Music Review: Rihanna is 'Unapologetic,' but she shouldn't be
James Bien, Reporter
November 16, 2012 •
If you’ve been around a television or computer lately, you're aware that Rihanna released a new album. “Unapologetic” is her follow-up to last year’s “Talk that Talk,” a successful record that churned out six chart-topping singles, including “We Found Love” and “Where Have You Been." Promotional work for this album includes Rihanna's appearances on “Saturday Night Live,” “The Ellen Degeneres Show,” the "Victoria’s Secret Fashion Show” and her recent embarkment on the 777 Tour. Unfortunately, listening to "Unapologetic" reveals Rihanna seems to have put more effort into promoting the record than producing it.

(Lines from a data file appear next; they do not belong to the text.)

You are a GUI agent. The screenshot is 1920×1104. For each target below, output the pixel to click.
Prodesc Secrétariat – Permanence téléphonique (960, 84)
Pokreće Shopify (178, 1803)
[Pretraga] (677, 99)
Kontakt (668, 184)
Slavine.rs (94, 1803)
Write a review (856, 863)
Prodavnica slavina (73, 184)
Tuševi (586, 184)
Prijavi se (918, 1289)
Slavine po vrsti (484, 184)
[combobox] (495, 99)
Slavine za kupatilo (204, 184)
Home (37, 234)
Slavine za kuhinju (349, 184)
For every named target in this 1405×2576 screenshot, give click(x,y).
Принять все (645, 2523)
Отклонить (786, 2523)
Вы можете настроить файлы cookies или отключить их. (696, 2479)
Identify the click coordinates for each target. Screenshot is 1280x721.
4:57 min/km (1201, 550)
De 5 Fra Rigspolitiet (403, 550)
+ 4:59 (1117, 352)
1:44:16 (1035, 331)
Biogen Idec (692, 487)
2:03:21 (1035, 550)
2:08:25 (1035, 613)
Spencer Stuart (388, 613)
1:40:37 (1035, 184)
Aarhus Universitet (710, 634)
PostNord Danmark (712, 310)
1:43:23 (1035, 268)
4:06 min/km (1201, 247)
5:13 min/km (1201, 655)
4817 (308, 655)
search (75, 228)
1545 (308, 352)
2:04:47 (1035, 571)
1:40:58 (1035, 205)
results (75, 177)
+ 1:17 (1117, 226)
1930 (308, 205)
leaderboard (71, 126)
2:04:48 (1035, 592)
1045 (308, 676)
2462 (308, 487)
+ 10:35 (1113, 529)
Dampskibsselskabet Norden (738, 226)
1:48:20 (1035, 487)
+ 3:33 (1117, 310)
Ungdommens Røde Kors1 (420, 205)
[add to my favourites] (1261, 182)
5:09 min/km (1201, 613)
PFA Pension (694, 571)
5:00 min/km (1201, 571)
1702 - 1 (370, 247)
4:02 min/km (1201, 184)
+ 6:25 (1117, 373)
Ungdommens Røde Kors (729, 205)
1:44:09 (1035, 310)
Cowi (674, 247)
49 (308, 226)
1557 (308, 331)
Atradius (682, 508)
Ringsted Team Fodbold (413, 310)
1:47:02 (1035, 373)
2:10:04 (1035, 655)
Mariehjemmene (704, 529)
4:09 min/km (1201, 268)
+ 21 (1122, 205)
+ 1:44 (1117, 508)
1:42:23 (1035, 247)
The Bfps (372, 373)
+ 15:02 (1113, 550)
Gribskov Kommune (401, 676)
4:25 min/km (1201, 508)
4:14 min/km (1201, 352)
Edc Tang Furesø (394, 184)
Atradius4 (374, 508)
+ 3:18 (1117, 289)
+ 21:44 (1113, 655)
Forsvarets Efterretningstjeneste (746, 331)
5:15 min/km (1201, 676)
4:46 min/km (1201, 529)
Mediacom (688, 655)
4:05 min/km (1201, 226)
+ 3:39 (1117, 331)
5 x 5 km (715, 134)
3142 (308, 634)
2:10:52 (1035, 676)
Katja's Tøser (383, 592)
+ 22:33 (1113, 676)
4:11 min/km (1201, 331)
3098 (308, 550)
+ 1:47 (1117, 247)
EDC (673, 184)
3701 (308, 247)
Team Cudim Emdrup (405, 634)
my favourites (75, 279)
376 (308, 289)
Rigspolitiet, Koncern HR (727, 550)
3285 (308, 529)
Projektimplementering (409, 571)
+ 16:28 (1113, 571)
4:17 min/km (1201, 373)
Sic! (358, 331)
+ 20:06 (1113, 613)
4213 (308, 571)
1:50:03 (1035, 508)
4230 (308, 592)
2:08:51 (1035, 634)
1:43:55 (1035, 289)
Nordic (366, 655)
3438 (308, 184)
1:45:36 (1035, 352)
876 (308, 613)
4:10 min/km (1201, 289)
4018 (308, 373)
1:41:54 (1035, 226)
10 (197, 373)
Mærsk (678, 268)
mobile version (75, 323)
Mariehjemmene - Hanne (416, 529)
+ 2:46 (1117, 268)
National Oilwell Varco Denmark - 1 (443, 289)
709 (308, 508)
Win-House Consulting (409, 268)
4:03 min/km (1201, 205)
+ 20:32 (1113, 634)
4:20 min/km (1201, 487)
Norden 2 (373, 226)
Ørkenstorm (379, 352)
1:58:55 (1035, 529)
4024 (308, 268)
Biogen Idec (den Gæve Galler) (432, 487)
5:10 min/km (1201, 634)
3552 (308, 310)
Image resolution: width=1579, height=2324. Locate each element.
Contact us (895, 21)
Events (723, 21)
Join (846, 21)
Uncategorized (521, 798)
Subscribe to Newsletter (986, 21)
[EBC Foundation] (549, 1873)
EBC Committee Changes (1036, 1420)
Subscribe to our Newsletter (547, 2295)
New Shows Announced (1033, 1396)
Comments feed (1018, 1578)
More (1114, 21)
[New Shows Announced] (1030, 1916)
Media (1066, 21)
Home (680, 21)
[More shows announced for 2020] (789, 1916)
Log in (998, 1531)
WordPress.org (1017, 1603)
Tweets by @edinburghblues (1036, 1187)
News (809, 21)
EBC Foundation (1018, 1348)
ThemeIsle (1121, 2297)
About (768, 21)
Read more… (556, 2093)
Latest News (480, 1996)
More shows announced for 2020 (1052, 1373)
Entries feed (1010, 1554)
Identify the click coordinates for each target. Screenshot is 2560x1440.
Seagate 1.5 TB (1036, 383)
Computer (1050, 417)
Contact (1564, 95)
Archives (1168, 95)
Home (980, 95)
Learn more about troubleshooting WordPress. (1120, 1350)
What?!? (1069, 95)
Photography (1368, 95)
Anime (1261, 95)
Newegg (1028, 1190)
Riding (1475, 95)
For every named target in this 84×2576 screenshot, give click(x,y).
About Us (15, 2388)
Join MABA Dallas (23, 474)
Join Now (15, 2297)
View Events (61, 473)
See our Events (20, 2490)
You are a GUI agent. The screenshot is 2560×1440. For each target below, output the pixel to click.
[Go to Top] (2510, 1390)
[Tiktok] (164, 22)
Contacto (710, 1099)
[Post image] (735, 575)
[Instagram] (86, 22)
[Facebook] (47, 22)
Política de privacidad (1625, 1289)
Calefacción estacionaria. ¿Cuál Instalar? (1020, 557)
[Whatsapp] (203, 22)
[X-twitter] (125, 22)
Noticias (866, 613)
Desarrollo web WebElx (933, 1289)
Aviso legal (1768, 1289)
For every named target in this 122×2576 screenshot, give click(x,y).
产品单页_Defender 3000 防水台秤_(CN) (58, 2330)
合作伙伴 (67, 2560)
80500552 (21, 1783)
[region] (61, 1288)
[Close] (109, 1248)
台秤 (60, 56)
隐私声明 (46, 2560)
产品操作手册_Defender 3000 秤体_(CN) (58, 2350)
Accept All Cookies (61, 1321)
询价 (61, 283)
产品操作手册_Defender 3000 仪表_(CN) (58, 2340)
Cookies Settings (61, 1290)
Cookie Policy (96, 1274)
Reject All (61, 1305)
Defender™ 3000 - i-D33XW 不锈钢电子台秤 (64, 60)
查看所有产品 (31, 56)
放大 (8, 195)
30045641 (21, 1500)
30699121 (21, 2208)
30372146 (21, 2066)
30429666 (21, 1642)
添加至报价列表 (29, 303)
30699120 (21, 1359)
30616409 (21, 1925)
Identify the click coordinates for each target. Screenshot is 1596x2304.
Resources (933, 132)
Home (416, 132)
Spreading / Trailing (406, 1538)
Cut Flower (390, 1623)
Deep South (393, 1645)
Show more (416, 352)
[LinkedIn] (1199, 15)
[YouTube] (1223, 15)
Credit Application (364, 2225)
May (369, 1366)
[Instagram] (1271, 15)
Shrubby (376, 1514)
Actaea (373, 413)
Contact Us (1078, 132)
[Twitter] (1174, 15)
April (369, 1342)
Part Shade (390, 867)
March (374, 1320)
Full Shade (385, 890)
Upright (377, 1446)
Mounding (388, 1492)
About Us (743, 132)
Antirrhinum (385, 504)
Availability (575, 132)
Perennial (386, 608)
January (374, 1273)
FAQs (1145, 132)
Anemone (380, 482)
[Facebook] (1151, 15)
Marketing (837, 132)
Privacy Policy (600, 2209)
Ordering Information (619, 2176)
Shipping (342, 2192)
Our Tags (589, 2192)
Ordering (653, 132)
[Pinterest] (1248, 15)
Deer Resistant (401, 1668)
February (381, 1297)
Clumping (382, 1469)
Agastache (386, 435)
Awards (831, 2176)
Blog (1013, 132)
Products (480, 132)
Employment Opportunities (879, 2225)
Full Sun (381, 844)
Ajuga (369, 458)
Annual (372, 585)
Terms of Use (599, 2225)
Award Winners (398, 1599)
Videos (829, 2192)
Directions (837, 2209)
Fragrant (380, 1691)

The theme of the record is controversial. On the album cover, which was officially released in October, Rihanna appears nude, sporting dark lipstick and a provocative, super-short hairdo. At face value, it is as if Rihanna has another hit record under her belt. She employs the help of popular vocalists Eminem and Chris Brown (as well as Kanye West on the official remix of “Diamonds”), up-and-coming rapper Future, indie singer Mikky Ekko and dance powerhouse David Guetta. However, the tracks in the album are generally of sub-mediocre quality and lack consistency other than in theme, which hangs by barely a thread.
The songs change genres as sporadically and frequently as Rihanna changes her image. “Unapologetic” opens with the urban banger, “Phresh Out the Runway,” which deviates from the annoyingly catchy dance-pop tunes from her previous album and instead packs excessive synthetic sounds into the song. The result is three-and-a-half minutes of utter confusion.
The next song, “Diamonds,” which is also the album’s first single, seems misplaced as a mid-tempo ballad surrounded by beat-driven tracks. That said, it is one of the better songs on the album.
One would expect that her collaboration with Eminem on “Numb” would be a happy reunion recalling the “Love The Way You Lie” era. Instead, the rapper’s verse serves as the only redeeming quality to Rihanna’s meaningless and repetitive lyrics. The rest of the album plays similarly, with unpleasant, thumping beats dominating many of the songs.
The most controversial song, by far, is the singer’s duet with her abusive ex-boyfriend, Chris Brown. The piano house track revamps (and taints) Michael Jackson’s classic, “The Way You Make Me Feel.” The lyrics tell of the pair’s on-and-off romance. However, it seems ironic they boast of a relationship that is “Nobody’s Business,” when Rihanna blatantly uses the controversy surrounding her poor decisions to promote the album. For moral reasons alone, I disapprove of this song.
The only songs from the album I will voluntarily listen to are “Jump” and “Stay.” In "Jump," Rihanna explores the dubstep genre with the first by enlisting producers Chase and Status and samples Ginuwine’s “Pony” in the chorus. It sounds vaguely reminiscent of Magnetic Man’s 2010 dubstep smash “I Need Air” and has the potential to become a Top 40 single. The second bearable song on the album, "Stay," debuted on “Saturday Night Live." A piano-driven ballad, the song shows Rihanna’s vulnerable side. The absence of heavy beats in this song provides a refreshing intermission.
You don’t need to be a Rihanna fan to be disappointed with the mess of an album “Unapologetic” is. The release of seven albums in seven consecutive years is an impressive feat for any artist, but it seems the singer has either lost her touch from the golden days of “Umbrella,” or just decided not to bother with this album.